Please transcribe the stretch of the Alaska travel diary from "Continued on into" through "with the locals.", word for word.

**Reading passage**
* begin *

2 - 14 July 2015 Alaska

Thursday 2nd July – Day 8

Woke up to a dull cloudy day and the temperature had dropped. Went to the Lodge café with Peter and Suzan for a breakfast of ham, fried eggs, potatoes and toast with lots of coffee. We had a nice view over the lake but the mountains were shrouded in cloud. The owner of the lodge warned us that the next stretch of road would be difficult in parts due to ice heaves damaging the road caused by the permafrost. He commented that the gravel RV park outside was laid on top of permafrost. Saw a helicopter in the distance with something dangling on a wire underneath, too far away to work out what it was. We did okay on the road until just past the Donjek River Bridge when the road became pot holed and ripplingly uneven. Everything in the RV was shaking, cupboards were flying open and we were down to under 15 miles per hour at times. Just before Edith Creek the road improved. The route went through low growth forest with plenty of road side lakes and ponds. At Pickhandle Lake we came to roadworks that slowed us down in a small convoy led by a ‘follow me’ car.

Still in our convoy we came to Reflection Lake, apparently the Kluane Mountains are usually reflected in the water but not today with all the rain and cloud covering the view. Here we waited for vehicles to come past on the opposite side. By the time we reached the White River Bridge we were back on the open road and it was raining heavily. We were soon slowed down again because of the condition of the road. Just before Beaver Creek we came across a sign saying Permafrost Research Project. Along the side of the road are structures and pipes going under the highway testing special construction techniques to minimise the amount of permafrost melt in an effort to reduce road damage. Went through Beaver Creek the last town in Canada and past the Canadian border post.

The US border post is about twenty miles further down the road. We asked for our passport to be stamped for a further six months, in the belief that we had left the US in June before the required six months stay was up on the 19th July, however, the border guard said that we would still need to be out of the US on the 19th July, we can contact the USIS online and ask for an extension. Well, an unexpected set back that we will have to look into.

Continued on into Alaska and Tok where we were to meet up with Peter and Suzan. On the way to Tok we passed Tetlin Wildlife Refuge, thousands of miles of hills, lakes and rivers. It provides a good habitat for waterfowl and mammals such as black and grizzly bear and wolf. We arrived at Tok RV Village where we booked two RV spaces and Peter and Suzan joined us about 40 minutes later. A short walk next to the camp was the Husky Lounge, a local bar where the four of us went for a drink after our long day on the road. It was a friendly place and we had a chat with the locals.

* end *

**Recorded information**
* begin *

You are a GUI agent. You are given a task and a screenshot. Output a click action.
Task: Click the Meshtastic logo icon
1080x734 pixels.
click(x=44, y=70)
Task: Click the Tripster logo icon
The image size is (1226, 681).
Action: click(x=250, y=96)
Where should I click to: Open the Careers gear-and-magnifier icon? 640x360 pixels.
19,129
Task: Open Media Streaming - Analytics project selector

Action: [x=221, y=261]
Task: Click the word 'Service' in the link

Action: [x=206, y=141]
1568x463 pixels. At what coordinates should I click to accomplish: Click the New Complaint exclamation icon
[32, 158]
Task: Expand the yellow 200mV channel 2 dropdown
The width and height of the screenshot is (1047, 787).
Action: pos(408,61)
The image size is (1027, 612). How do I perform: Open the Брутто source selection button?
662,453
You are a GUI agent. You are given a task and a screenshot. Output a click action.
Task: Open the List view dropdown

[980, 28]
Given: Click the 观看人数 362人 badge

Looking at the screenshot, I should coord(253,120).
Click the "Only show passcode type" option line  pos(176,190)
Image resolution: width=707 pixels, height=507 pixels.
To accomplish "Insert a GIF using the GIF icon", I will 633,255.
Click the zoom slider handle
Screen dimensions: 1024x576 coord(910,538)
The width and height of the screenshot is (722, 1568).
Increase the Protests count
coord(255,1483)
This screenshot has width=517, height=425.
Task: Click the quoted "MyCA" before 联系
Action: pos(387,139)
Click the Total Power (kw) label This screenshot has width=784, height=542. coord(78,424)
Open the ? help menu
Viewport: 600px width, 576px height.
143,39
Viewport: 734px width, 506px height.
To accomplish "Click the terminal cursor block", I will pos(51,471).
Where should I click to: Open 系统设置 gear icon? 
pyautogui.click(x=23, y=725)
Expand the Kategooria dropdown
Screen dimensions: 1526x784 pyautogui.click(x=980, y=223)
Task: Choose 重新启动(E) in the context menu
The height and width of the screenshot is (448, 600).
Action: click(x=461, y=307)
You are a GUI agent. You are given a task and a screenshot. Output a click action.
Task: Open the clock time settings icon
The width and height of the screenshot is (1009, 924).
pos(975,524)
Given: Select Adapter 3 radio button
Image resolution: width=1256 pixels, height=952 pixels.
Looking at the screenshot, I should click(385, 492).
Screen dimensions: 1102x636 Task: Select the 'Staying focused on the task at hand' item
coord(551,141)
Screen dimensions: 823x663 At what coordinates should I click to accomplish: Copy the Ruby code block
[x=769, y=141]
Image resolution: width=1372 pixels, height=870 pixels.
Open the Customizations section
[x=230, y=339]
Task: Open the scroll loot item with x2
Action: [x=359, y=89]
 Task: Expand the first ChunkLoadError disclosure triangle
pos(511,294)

* end *

**Complete output**
Continued on into Alaska and Tok where we were to meet up with Peter and Suzan. On the way to Tok we passed Tetlin Wildlife Refuge, thousands of miles of hills, lakes and rivers. It provides a good habitat for waterfowl and mammals such as black and grizzly bear and wolf. We arrived at Tok RV Village where we booked two RV spaces and Peter and Suzan joined us about 40 minutes later. A short walk next to the camp was the Husky Lounge, a local bar where the four of us went for a drink after our long day on the road. It was a friendly place and we had a chat with the locals.